Provided data —
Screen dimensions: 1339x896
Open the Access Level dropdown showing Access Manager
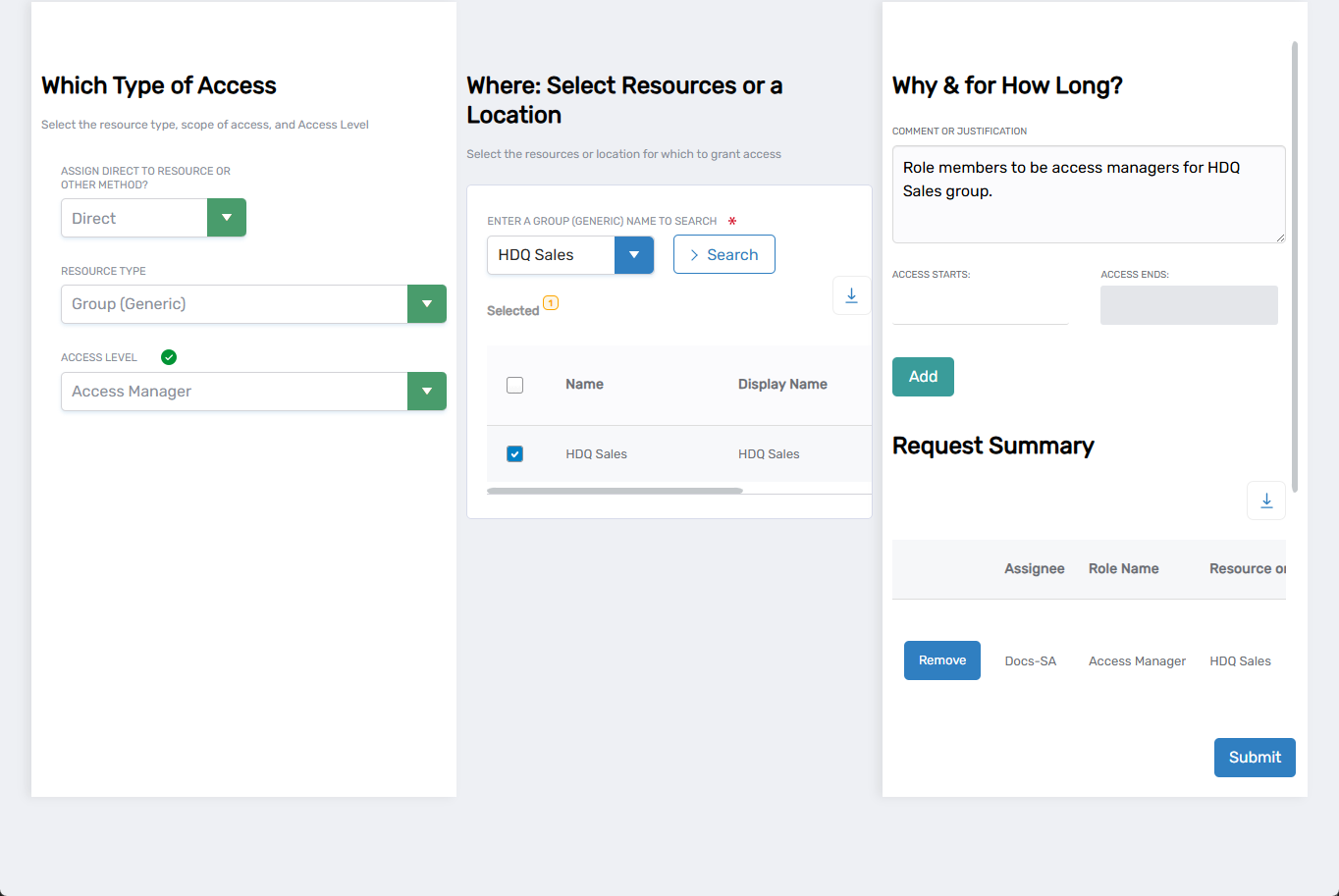point(427,391)
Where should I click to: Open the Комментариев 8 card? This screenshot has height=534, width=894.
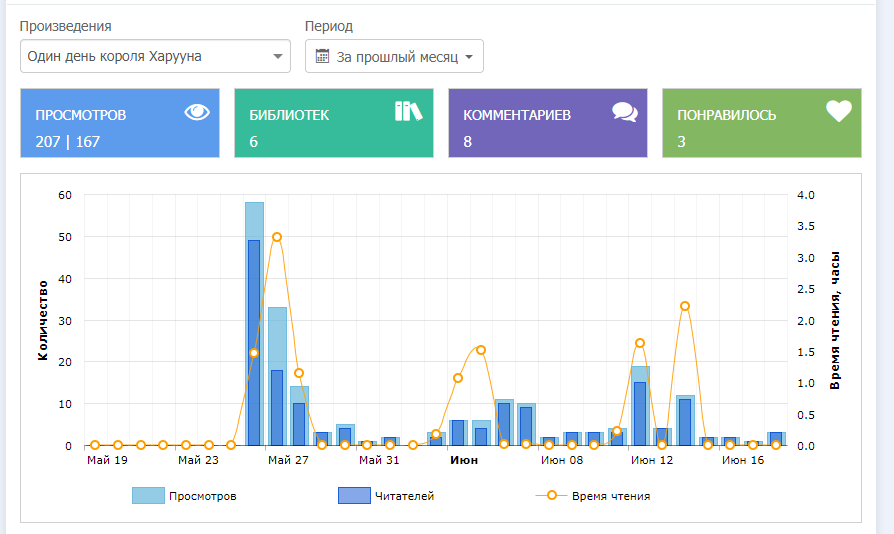[x=547, y=123]
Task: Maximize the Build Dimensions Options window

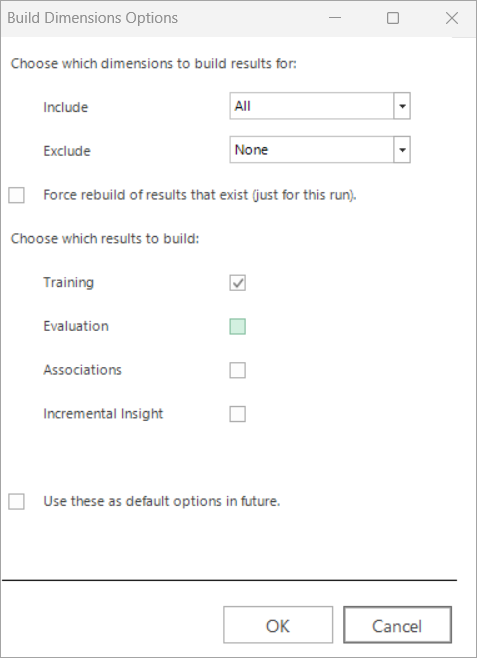Action: click(393, 18)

Problem to solve — Leaving the pictures out, output the material exactly as it appears.

Expected answer —
Screen dimensions: 1339x896
Open the Access Level dropdown showing Access Manager
point(427,391)
Where should I click to: Open the Комментариев 8 card? This screenshot has height=534, width=894.
[x=547, y=123]
Task: Maximize the Build Dimensions Options window

Action: click(393, 18)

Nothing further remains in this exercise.